Riscrivi il testo sull'artista da "La sua visione" a "sui canali Rai.", mettendo "studi televisivi" al posto di "salotti televisivi".

Sezione di testo:
--- --- ---

La sua visione dell’essere artista è neo-rinascimentale, circolare e comprensiva di più ambiti: come scrittrice scrive per Rizzoli-Cairo editore e negli ultimi tre anni ha pubblicato L’Occidentale, La Donna perfetta e L’angelo. Come personaggio televisivo è apparsa in salotti televisivi di rilievo, come il Costanzo Show e i programmi di Piero Chiambretti, non che spesso sui canali Rai.
Artista estremamente poliedrica, dedita a pittura, scrittura e ai ruoli di personaggio televisivo, ci presenta un’esposizione completamente differente rispetto alle precedenti, che vede protagoniste opere ad olio di grande formato, di oltre 10 metri quadrati, e serigrafie dove il tratto diventa protagonista. Come la stessa artista dichiara: “Ho vissuto sulle tele di Leonardo, Delacroix come nei cinema, subendo il fascino di una teatrale magnificenza. Ho studiato Michelangelo e le tensioni dei suoi corpi: il carattere espresso nel fisico, l’onnipotenza della macchina umana. Mi sono lasciata penetrare dal vigore dei muscoli, dell’organismo, dei suoi movimenti. L’essere umano, il suo volto, la variegata espressività delle sue mani, la sua metamorfosi prospettica... Ho trovato nel corpo dell’essere umano una rivalutazione fisiologica dell’uomo moderno, imprigionato in un meccanicismo soffocante, ottundente. Ho ritrovato nella forza dei corpi il miracolo ancestrale della vita. Il mio impegno vuol essere questo: addentrarmi in quei territori dimenticati dall’arte concettuale e minimale, scoprire il territorio dell’umano e della sua massima manifestazione. Il simbolismo nasce proprio qui, dove il racconto scompare in fondi vuoti, sfumati, in cui si accende la simbologia del colore. Ed è qui che subentra il discorso percettivo, artistico, lo studio dell’anima.”
La sua memoria storica si mescola alla contemporaneità generando opere metafisiche dove la brillantezza del colore è di espressiva modernità.

--- --- ---

Dati registrati:
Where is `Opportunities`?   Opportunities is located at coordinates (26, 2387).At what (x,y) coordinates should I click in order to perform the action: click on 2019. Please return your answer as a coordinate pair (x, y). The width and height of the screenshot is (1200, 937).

--- --- ---

Soluzione del problema:
La sua visione dell’essere artista è neo-rinascimentale, circolare e comprensiva di più ambiti: come scrittrice scrive per Rizzoli-Cairo editore e negli ultimi tre anni ha pubblicato L’Occidentale, La Donna perfetta e L’angelo. Come personaggio televisivo è apparsa in studi televisivi di rilievo, come il Costanzo Show e i programmi di Piero Chiambretti, non che spesso sui canali Rai.